Local TDs, Fine Gael’s Hildegarde Naughton and Ciaran Cannon, Fianna Fáil’s Éamon Ó Cuív and Grealish all visited the affected areas on Monday and all quickly contacted the Government.
The following morning, Minister for Enterprise Simon Coveney secured agreement to sanction emergency funding for flood-affected areas to be extended to Galway. The three local TDs agreed that for places such as Kinvara and Maree the €100,000 maximum for businesses would probably be enough. But not for Clarinbridge.
This explains Ronan Henigan’s anger. He was covered by insurance in 2018 and it cost €500,000 to reopen the premises. But he could not get insurance after the 2018 flood because the area was classified as a flood plain. What’s on offer from the Government will cover only a fraction of his costs. His business faces ruin.
Local Fianna Fáil councillor Martina Kinnane reckons the overall costs will run into millions. She believes the Government needs to have a Covid-like response and introduce emergency measures. The first measures are compensation, she argues, but after that, she wants action.

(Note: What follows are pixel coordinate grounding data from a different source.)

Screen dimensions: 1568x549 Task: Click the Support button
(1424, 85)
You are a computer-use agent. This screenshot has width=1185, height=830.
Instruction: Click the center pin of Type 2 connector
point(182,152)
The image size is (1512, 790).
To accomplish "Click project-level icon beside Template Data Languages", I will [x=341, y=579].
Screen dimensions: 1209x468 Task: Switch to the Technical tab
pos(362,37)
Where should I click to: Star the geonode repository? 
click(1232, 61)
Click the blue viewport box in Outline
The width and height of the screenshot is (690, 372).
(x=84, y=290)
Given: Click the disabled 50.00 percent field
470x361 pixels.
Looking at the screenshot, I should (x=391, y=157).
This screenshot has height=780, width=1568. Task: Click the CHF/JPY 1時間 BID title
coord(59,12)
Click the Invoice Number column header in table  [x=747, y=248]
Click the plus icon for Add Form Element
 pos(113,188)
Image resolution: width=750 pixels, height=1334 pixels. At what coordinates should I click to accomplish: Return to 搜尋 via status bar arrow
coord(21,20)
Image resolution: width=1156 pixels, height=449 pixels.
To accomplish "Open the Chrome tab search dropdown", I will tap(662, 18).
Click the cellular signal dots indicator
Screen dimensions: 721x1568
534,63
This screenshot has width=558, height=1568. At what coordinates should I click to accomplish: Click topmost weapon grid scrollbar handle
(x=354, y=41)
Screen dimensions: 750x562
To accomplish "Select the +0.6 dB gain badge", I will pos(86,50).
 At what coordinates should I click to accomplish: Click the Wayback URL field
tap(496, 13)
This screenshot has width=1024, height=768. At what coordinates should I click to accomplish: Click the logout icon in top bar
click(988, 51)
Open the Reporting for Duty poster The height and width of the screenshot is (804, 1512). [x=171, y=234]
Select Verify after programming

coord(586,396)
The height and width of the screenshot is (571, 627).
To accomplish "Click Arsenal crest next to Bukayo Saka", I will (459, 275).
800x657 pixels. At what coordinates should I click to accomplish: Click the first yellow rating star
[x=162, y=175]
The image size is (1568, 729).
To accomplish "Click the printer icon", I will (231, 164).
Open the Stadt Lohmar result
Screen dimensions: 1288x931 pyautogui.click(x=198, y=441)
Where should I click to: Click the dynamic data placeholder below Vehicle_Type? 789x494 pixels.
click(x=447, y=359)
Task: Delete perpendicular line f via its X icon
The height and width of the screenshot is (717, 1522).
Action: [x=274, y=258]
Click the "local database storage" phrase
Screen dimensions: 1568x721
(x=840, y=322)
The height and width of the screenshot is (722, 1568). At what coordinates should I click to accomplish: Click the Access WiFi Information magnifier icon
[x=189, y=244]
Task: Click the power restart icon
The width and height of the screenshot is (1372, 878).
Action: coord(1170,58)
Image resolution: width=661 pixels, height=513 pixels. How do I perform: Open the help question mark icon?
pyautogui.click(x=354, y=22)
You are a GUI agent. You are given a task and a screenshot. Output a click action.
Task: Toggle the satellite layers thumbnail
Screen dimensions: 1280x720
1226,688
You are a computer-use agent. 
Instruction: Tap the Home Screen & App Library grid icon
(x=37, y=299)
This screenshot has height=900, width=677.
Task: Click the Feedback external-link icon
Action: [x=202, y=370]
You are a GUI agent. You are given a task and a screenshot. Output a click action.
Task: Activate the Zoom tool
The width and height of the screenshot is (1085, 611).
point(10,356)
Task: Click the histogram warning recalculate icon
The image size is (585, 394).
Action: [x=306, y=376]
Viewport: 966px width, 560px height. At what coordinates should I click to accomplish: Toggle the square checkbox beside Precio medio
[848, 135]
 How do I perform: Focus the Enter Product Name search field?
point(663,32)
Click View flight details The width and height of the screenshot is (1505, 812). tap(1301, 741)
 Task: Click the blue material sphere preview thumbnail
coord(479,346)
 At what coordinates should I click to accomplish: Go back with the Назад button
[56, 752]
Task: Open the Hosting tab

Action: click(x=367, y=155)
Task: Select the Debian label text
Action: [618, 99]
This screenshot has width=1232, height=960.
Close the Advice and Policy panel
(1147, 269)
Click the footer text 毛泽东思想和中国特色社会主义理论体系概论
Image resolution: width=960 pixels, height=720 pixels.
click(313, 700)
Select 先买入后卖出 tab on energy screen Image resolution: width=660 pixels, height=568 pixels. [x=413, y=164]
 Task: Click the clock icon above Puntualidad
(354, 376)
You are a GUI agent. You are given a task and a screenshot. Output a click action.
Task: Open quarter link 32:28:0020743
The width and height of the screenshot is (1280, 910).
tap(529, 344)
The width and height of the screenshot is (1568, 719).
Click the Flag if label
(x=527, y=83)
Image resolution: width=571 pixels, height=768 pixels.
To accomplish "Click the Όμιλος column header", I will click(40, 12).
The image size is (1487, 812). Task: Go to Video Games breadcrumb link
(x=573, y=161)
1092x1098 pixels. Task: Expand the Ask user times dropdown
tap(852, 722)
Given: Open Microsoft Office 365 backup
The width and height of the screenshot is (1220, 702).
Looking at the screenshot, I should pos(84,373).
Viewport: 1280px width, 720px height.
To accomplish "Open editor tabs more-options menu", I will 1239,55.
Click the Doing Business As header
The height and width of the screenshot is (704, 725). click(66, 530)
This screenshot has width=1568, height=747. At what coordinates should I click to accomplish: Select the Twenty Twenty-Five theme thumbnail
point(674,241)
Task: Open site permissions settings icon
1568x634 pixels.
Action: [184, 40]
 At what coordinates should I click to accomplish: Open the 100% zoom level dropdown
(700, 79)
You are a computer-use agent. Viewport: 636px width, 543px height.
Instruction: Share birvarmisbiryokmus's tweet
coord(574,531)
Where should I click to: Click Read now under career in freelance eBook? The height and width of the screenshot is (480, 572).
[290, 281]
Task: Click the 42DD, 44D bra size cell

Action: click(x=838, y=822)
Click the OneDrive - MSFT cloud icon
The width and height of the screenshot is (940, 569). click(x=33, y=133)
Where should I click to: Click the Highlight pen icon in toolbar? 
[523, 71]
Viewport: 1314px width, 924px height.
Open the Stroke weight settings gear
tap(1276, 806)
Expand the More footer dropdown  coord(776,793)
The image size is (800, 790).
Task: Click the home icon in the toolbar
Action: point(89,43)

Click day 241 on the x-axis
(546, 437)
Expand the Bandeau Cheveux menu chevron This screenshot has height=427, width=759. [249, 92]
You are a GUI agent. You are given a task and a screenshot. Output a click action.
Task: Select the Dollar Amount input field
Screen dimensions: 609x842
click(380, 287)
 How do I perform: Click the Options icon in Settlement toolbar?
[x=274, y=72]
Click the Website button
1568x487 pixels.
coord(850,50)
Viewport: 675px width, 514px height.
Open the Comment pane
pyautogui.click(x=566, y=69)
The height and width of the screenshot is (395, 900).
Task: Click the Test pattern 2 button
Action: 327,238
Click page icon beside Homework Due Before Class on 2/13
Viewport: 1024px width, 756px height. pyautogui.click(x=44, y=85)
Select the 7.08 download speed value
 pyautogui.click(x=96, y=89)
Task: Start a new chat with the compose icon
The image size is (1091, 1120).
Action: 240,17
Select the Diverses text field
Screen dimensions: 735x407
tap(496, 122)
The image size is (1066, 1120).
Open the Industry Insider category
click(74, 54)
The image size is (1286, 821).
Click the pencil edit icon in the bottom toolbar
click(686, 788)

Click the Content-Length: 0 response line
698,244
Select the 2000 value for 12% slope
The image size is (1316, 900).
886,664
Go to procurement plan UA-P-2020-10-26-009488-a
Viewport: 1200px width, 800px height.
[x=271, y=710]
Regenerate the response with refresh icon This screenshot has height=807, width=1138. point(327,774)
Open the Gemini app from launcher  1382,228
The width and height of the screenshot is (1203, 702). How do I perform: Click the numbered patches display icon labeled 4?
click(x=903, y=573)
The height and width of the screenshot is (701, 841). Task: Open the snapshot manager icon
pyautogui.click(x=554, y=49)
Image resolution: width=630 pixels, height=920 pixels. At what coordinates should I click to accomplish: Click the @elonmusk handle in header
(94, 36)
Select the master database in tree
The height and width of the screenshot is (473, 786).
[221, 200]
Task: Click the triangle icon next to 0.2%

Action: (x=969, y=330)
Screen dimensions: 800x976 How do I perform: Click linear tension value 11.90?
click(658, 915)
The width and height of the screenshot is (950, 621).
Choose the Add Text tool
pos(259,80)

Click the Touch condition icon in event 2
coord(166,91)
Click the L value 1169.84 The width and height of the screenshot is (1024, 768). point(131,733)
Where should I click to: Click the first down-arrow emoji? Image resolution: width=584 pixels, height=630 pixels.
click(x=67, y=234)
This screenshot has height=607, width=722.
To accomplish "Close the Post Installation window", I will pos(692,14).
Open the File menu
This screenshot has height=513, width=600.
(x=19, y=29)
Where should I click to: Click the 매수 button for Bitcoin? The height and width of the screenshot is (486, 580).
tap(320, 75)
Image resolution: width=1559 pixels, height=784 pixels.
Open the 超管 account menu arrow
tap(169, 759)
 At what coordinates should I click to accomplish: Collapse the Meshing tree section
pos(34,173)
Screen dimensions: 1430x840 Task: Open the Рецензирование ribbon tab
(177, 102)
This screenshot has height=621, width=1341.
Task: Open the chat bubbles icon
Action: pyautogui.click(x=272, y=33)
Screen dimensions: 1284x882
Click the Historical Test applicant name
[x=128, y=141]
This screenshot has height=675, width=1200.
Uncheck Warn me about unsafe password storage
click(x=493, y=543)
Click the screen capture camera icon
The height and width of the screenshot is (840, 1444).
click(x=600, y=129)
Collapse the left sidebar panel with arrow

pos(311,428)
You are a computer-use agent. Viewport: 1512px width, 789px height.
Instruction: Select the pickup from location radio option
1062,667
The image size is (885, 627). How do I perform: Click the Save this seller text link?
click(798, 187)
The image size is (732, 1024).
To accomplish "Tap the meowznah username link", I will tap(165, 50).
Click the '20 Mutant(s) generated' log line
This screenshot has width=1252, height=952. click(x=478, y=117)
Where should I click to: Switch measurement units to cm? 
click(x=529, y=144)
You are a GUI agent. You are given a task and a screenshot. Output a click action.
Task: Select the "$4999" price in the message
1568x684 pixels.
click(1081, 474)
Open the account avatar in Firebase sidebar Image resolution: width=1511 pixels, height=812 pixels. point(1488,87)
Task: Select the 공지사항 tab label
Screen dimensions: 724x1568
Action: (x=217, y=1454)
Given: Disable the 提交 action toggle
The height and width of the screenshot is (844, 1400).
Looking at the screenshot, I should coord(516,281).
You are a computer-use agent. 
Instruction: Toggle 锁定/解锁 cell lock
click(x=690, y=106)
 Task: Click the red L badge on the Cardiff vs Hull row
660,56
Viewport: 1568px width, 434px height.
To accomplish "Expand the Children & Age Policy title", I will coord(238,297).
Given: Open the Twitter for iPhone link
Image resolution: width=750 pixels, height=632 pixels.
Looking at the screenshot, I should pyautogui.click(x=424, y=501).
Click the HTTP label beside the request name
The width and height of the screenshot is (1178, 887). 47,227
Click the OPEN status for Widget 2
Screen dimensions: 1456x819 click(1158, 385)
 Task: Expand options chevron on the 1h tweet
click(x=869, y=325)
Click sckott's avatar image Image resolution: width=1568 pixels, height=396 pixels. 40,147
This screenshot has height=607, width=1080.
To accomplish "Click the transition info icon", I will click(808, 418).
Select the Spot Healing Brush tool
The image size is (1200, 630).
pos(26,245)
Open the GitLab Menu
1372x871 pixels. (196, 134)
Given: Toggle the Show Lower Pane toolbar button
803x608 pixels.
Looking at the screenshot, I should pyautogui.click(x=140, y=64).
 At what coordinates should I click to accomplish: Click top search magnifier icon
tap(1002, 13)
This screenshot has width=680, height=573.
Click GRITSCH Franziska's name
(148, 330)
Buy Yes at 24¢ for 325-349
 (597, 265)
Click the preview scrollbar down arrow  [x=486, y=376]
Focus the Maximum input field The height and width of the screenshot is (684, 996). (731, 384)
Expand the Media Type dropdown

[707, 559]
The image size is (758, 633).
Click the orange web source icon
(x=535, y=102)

Ministers were talking about “feasibility studies”, she says, but glass walls, stone walls and barriers would be required to keep the sea out as emergency measures to give reassurance to communities.
‘This is about the future of the community in Clarinbridge. If the flooding is happening here today, it could be somewhere else tomorrow, so we need to get this right. So if Clarinbridge has to be the catalyst for big change, so be it’
— Martina Kinnane, Fianna Fáil councillor
Long term, Kinnane believes, people need to have a serious and honest conversation about avoiding similar events in the future.
Part of that, she argues, would be to move vulnerable buildings off the flood plains that cover south Co Galway.
“There is an area not too far from the shopping centre in Clarinbridge that would be suitable for a relocated centre,” she says.
She knows the suggestion would be radical and expensive but asked if there is an alternative long-term, given that it has happened twice in five years.
“This is about the future of the community in Clarinbridge. If the flooding is happening here today, it could be somewhere else tomorrow, so we need to get this right. So if Clarinbridge has to be the catalyst for big change, so be it,” she says.
With predictions that climate change will bring fiercer storms and rising sea levels in future, the 30 minutes of mayhem in the early hours of Monday morning served as a timely reminder of how vulnerable our coastal communities can be and how problematic dealing with them will be in the future.